JOB A » Rewrite the records from their first line through the line containing "Follow (499, 406)", replacing "Describe" with "Identify" and keeping everything else the same.

SOURCE »
******
# Carbon Fiber cigar with BMW logo casted inside



## jmkr53900 (Jan 4, 2013)

Ive been experimenting with casting and specially cabon fiber since the buying them come out to be up to $15 after shipping. This is my first pen from scratch minus the kit ofcourse. I followed the instuction in this site for carbon fiber casting and through it made my own changes alot trial and error. Well heres a picture of this carbon fiber cigar pen. I included a BMW emblem during the casting. I wanted to try casting logos, emblems, names ect to try to make my pens a little more original. Theres nothing more satisfiying than casting your own blank and then turning it to a great glossy shine, because theres to many things that could go wrong and I think i went through all of them. Feedback is greatly apreciated.


----------



## jttheclockman (Jan 4, 2013)

Need much better photos than that  if you want anybody to assess the pen


----------



## Mather323 (Jan 4, 2013)

Very nice work on your pen.

Mike


----------



## BradG (Jan 4, 2013)

no harm in that if they are for yourself, though keep copyright in mind if you ever intend on selling one.

John is very right to mention the pic quality, albeit no beating around the bush and straight to the point (lol John :biggrin: ) 

Use better lighting, and pay attention to the background edges etc... fabric is better than paper..

With Pen turning, the presentation of the pen in the photo is equally important to the quality of the piece

Thoguh from what i can see it looks nice, though i am using alot of presumption, such as im presuming that the carbon fiber is navy blue?


----------



## jmkr53900 (Jan 4, 2013)

Sorry for the pics I know they are no the greatest quality. I don't sell my pens most of the time unless someone sees it and wants to buy it. I made the pen for myself. The carbon fiber is actually black. Tried taking the pic with flash but it reflected too much. I guess I now have to niy a good camera and a display. This hobby is getting pretty expensive. I new I should have taken up smoking and instead. J/K.


----------



## skiprat (Jan 4, 2013)

My brother is a BMW nut ( old E30s etc ) and would kill for that pen. :biggrin:
Don't worry about your pictures. It will get better and better. 
In the meantime, just take your pics outside, but not in direct sunshine and you'll be fine. 
And welcome to IAP:biggrin:


----------



## Jjartwood (Jan 4, 2013)
******
INFORMATION SUPPLIED »

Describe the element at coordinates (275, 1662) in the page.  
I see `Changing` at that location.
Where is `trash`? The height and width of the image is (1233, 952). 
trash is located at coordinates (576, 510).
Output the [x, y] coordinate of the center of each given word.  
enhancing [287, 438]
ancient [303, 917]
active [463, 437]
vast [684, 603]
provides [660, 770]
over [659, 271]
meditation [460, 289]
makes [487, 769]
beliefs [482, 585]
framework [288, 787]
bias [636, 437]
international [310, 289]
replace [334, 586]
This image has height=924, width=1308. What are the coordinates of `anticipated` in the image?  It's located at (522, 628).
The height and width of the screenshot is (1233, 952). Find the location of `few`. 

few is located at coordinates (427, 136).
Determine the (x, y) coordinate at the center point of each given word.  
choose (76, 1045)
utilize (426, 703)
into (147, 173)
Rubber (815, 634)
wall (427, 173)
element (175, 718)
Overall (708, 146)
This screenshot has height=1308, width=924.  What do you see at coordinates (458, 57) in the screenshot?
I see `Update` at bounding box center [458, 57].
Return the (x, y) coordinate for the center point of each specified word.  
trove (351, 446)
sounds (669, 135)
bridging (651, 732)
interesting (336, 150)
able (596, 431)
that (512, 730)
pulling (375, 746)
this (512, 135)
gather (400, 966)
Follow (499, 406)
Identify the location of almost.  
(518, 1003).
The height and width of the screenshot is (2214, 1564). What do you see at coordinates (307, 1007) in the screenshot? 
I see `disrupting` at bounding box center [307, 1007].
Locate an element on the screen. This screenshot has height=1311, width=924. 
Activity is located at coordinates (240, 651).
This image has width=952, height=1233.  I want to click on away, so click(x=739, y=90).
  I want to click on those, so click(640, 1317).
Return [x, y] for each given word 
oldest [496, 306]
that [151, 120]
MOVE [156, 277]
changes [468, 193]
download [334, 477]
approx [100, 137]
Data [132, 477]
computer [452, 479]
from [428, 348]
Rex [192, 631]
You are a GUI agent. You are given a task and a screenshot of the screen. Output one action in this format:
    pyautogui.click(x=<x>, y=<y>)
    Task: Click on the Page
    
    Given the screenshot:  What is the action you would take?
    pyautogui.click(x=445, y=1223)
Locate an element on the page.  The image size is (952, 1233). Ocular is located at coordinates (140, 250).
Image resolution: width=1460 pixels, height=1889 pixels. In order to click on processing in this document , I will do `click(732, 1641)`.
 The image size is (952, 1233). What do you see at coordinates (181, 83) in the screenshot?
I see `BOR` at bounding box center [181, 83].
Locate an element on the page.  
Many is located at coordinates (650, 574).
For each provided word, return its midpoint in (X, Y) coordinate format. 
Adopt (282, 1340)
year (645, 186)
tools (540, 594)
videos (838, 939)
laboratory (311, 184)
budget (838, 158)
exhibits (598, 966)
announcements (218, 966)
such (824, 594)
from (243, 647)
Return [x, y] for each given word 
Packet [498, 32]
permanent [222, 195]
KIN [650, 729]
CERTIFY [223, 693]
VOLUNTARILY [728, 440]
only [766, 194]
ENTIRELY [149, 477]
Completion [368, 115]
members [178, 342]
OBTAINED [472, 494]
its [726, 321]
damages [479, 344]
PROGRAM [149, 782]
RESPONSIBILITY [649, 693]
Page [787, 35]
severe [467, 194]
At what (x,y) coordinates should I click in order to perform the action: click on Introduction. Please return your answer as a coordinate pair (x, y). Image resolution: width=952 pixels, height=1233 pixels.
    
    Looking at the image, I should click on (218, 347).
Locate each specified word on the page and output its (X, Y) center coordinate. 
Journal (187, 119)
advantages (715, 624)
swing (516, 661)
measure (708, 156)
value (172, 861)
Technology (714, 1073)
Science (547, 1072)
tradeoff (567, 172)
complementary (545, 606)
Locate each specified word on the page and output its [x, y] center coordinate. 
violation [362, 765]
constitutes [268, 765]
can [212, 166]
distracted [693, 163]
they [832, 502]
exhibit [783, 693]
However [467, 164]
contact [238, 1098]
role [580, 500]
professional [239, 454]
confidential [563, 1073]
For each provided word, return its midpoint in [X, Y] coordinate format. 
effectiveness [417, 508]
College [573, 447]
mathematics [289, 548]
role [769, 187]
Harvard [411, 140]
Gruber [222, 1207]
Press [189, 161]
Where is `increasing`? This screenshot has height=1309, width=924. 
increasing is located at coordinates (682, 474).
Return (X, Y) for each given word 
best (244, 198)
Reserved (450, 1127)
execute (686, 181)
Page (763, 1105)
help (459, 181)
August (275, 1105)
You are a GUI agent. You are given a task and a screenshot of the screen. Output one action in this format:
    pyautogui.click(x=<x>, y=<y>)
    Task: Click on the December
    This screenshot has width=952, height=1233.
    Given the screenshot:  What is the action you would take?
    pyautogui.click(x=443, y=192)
******
JOB B » In the forum thread about the carbon fiber cigar pen, copy the passage from "## Mather323 (Jan" to "on selling one." word for word.

TASK RESULT A »
Identify the element at coordinates (275, 1662) in the page.  
I see `Changing` at that location.
Where is `trash`? The height and width of the image is (1233, 952). 
trash is located at coordinates (576, 510).
Output the [x, y] coordinate of the center of each given word.  
enhancing [287, 438]
ancient [303, 917]
active [463, 437]
vast [684, 603]
provides [660, 770]
over [659, 271]
meditation [460, 289]
makes [487, 769]
beliefs [482, 585]
framework [288, 787]
bias [636, 437]
international [310, 289]
replace [334, 586]
This image has height=924, width=1308. What are the coordinates of `anticipated` in the image?  It's located at (522, 628).
The height and width of the screenshot is (1233, 952). Find the location of `few`. 

few is located at coordinates (427, 136).
Determine the (x, y) coordinate at the center point of each given word.  
choose (76, 1045)
utilize (426, 703)
into (147, 173)
Rubber (815, 634)
wall (427, 173)
element (175, 718)
Overall (708, 146)
This screenshot has height=1308, width=924.  What do you see at coordinates (458, 57) in the screenshot?
I see `Update` at bounding box center [458, 57].
Return the (x, y) coordinate for the center point of each specified word.  
trove (351, 446)
sounds (669, 135)
bridging (651, 732)
interesting (336, 150)
able (596, 431)
that (512, 730)
pulling (375, 746)
this (512, 135)
gather (400, 966)
Follow (499, 406)

TASK RESULT B »
## Mather323 (Jan 4, 2013)

Very nice work on your pen.

Mike


----------



## BradG (Jan 4, 2013)

no harm in that if they are for yourself, though keep copyright in mind if you ever intend on selling one.